Conrad Gustave d’Huc Dressler [commonly known as Conrad Dressler] was born in Streatham, Surrey [now London], England on 22 May 1856 and was of Franco-German descent. He studied under Edouard Lanteri (1848-1917) at the he National Art Training School in South Kensington in London, and in France. He subsequently worked as a ceramic artist, tile designer and sculptor. In 1894, with Harold Steward Rathbone (1858–1929) he founded the Della Robbia Pottery in Birkenhead, Cheshire, a potter established on the Arts and Crafts principles advocated by William Morris. Dressler was mainly responsible for creating decorative relief panels for architectural use. He left the pottery in 1897 to establish his own pottery, the Medmenham Pottery, near Marlow in Buckinghamshire, where he continued to make work in the same vein as that at Della Robbia Pottery - architectural tiles and large wall panels.

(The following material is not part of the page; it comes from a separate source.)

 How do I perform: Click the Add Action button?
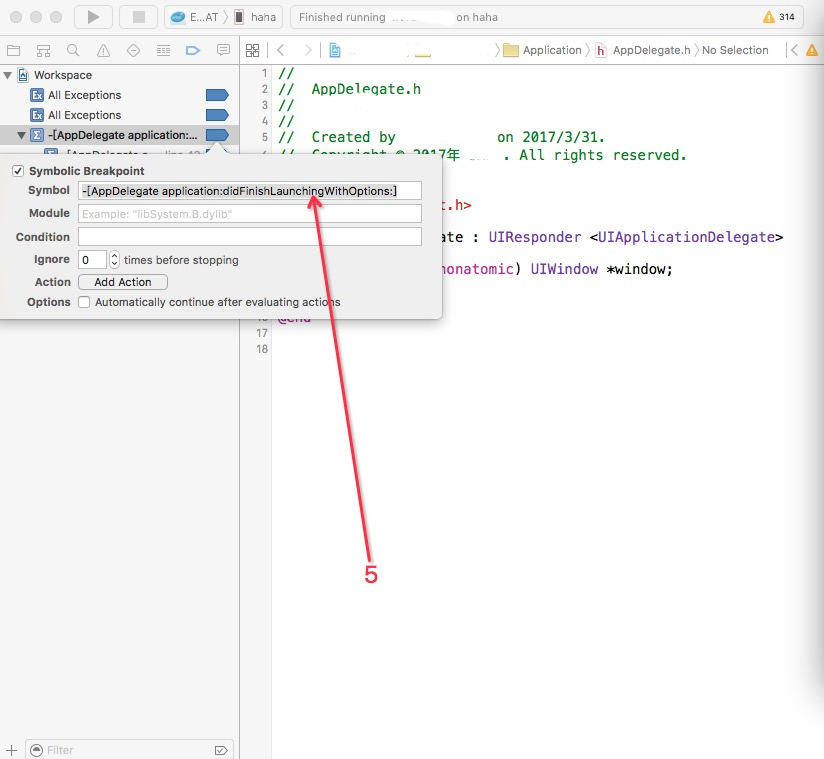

Dressler exhibited extensively including at the Grosvenor Gallery, International Society of Sculptors, Painters & Gravers, New Gallery, Royal Academy, and Royal Institute of Painters in Water Colours in London; Royal Hibernian Academy in Dublin: Leeds City Art Gallery; Walker Art Gallery in Liverpool; Royal Glasgow Institute of the Fine Arts; Manchester Academy of Fine Arts; and at the Royal Birmingham Society of Artists. He also participated in the International Exhibition in Glasgow, in 1901, and the Exhibited at International Exhibition in Dublin in 1907
Dressler was elected a member of the Art Workers Guild in 1891 and the Royal Society of British Sculptors in 1905. He was also a member of the Chelsea Arts Club, Clergy and Artists' Association, and the Arts and Crafts Exhibition Society with whom he exhibited. He died in Saint-Brévin l'Océan, Loire, France. on 3 August 1940.